Question
If a stock's beta is 0.8 during a period when the market portfolio was down by 10%, then, a priori, we could expect the return
If a stock's beta is 0.8 during a period when the market portfolio was down by 10%, then, a priori, we could expect the return on this individual stock to:
| lose more than 10%. |
| lose, but less than 10%. |
| gain more than 10%. |
| gain, but less than 10%. |
If you believe in CAPM and you find a stock that plots below the security market line then you believe that this stock:
| is underpriced |
| is overpriced |
| has positive alpha |
| has zero systematic risk |
What is a firm's weighted-average cost of capital if the stock has a beta of 1.45, Treasury bills yield 5%, and the market risk premium is 9%? In addition to equity, the firm finances 30% of its assets with debt that has a yield to maturity of 9%. The firm is in the 35% marginal tax bracket.
| 12.66% |
| 10.30% |
| 9.31% |
| 14.39% |
Which of the following statements is true for a project with $20,000 initial cost, cash inflows of $5,800 per year for six years, and a discount rate of 15%?

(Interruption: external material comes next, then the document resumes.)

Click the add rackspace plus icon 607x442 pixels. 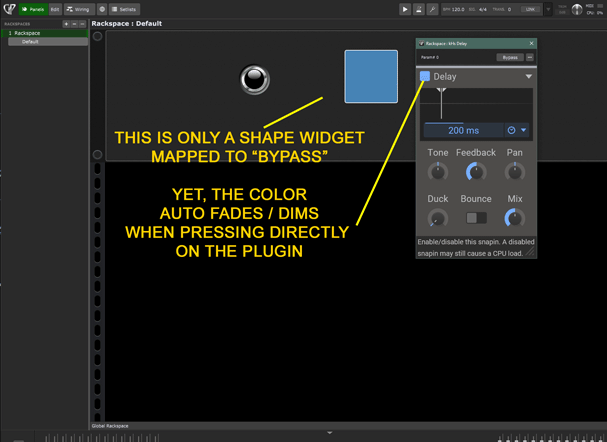coord(66,22)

| Its payback period is roughly 3 1/2 years. |
| Its NPV is $2,194. |
| Its IRR is 10.85%. |
| Its profitability index is 0.109. |
Camp Fortune wants to buy a new chairlift for their hill. After their market research, they have narrowed things down to two possible chairlifts they are considering purchasing. Key information about these options are as follow. Chairlift A costs $695,000, last 7 years and provides an annual profit of $170,000. Chairlift B costs $1,215,000, last 15 years and provides an annual profit of $185,000. Assuming zero tax rate and a discount rate of 10%, which chairlift should Camp Fortune buy?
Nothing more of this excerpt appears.